_The data:_

- - - - - - -

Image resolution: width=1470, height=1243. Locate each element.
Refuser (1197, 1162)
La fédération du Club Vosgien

- - - - - - -

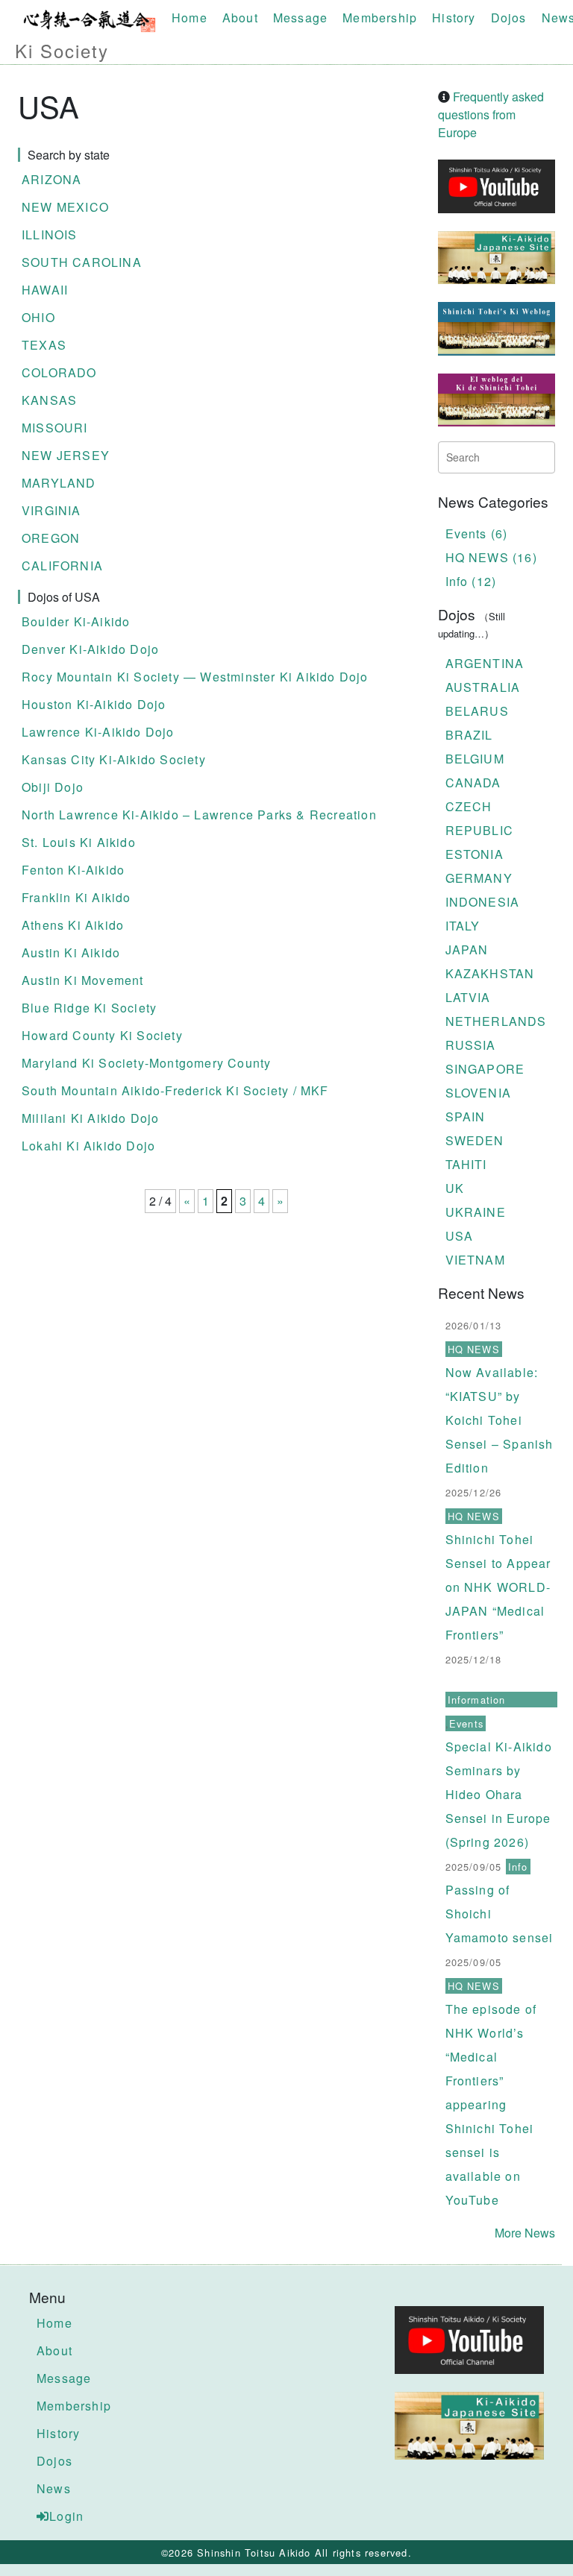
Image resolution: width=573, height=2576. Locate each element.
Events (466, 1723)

- - - - - - -

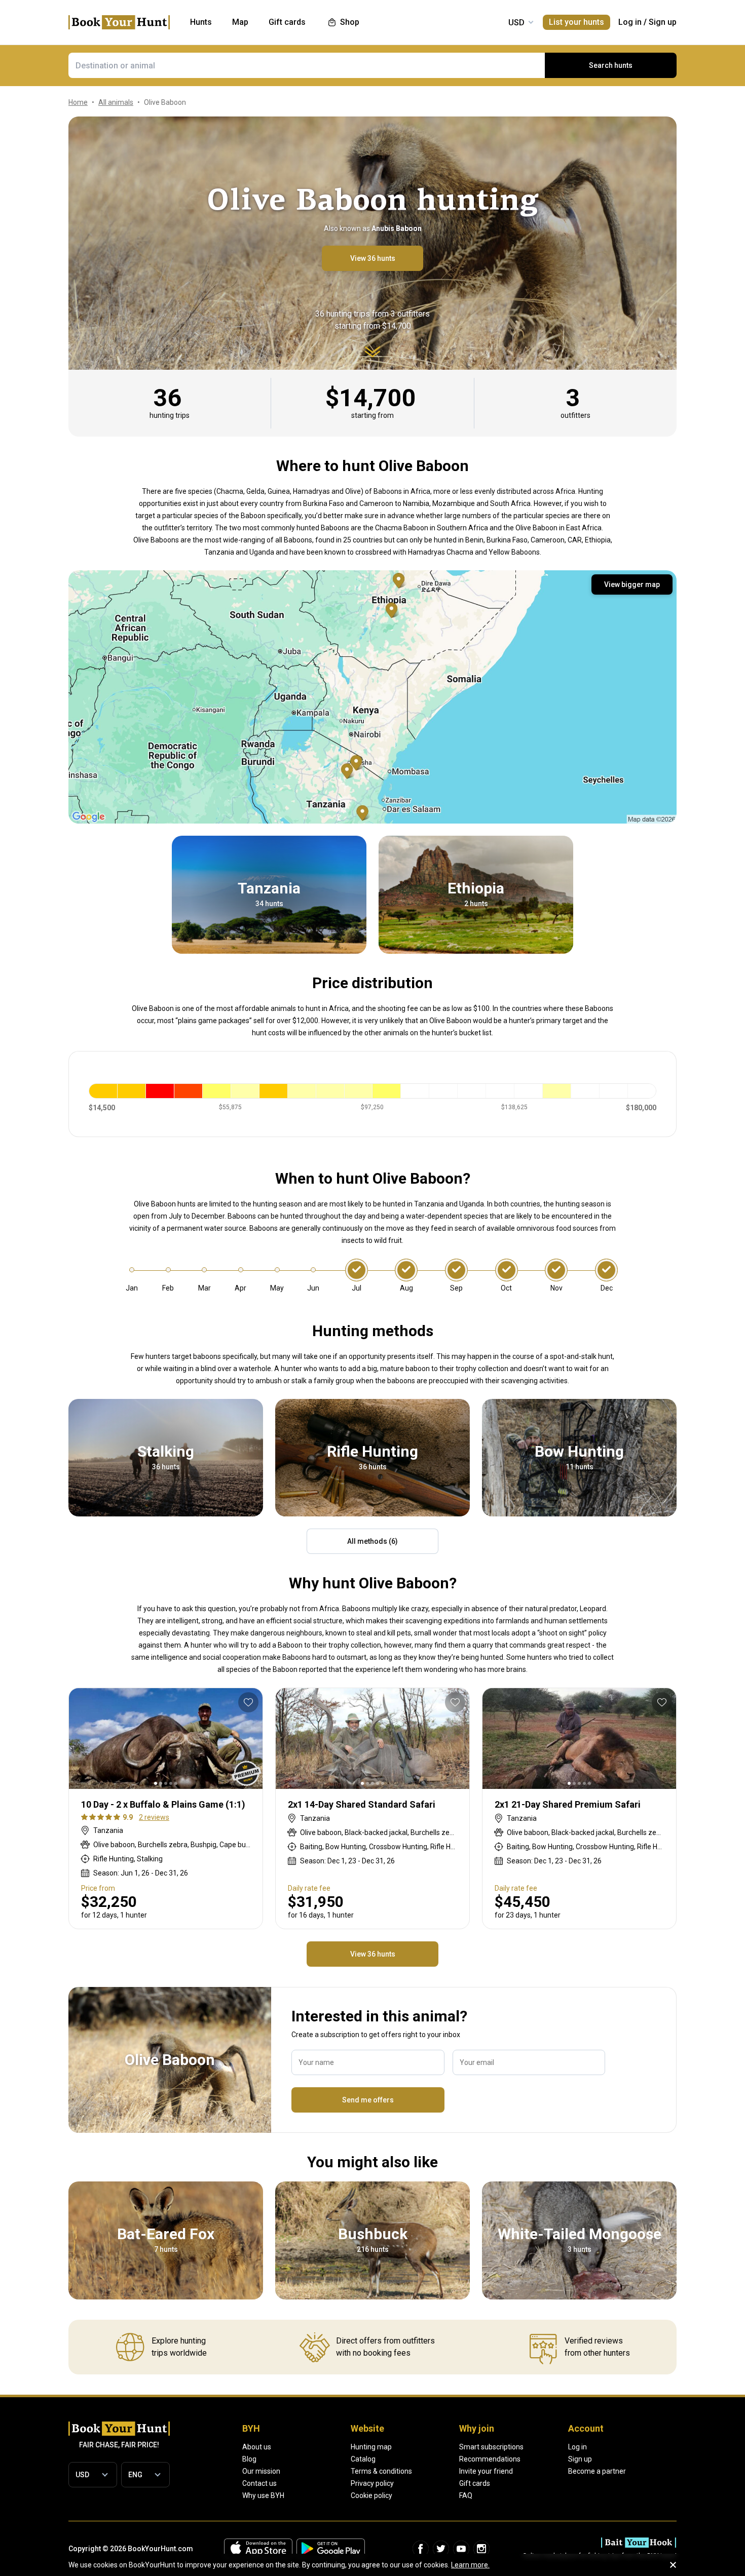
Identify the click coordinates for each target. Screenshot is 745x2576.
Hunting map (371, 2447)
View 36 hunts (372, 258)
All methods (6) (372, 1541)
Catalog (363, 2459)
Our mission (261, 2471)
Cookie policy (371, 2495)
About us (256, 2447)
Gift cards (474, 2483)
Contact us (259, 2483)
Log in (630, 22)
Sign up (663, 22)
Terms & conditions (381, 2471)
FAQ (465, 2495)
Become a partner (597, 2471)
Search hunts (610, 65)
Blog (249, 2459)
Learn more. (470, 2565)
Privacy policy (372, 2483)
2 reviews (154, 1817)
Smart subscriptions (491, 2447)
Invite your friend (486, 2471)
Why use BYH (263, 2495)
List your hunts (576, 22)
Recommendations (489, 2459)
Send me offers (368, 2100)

- - - - - - -

_Exercise brief:_ Proceeding from the line containing "Identify the click" through the line containing "Send me offers (368, 2100)", transcribe the lines above exactly, both end lines included.

_Output for this task:_
Identify the click coordinates for each target. Screenshot is 745x2576.
Hunting map (371, 2447)
View 36 hunts (372, 258)
All methods (6) (372, 1541)
Catalog (363, 2459)
Our mission (261, 2471)
Cookie policy (371, 2495)
About us (256, 2447)
Gift cards (474, 2483)
Contact us (259, 2483)
Log in (630, 22)
Sign up (663, 22)
Terms & conditions (381, 2471)
FAQ (465, 2495)
Become a partner (597, 2471)
Search hunts (610, 65)
Blog (249, 2459)
Learn more. (470, 2565)
Privacy policy (372, 2483)
2 reviews (154, 1817)
Smart subscriptions (491, 2447)
Invite your friend (486, 2471)
Why use BYH (263, 2495)
List your hunts (576, 22)
Recommendations (489, 2459)
Send me offers (368, 2100)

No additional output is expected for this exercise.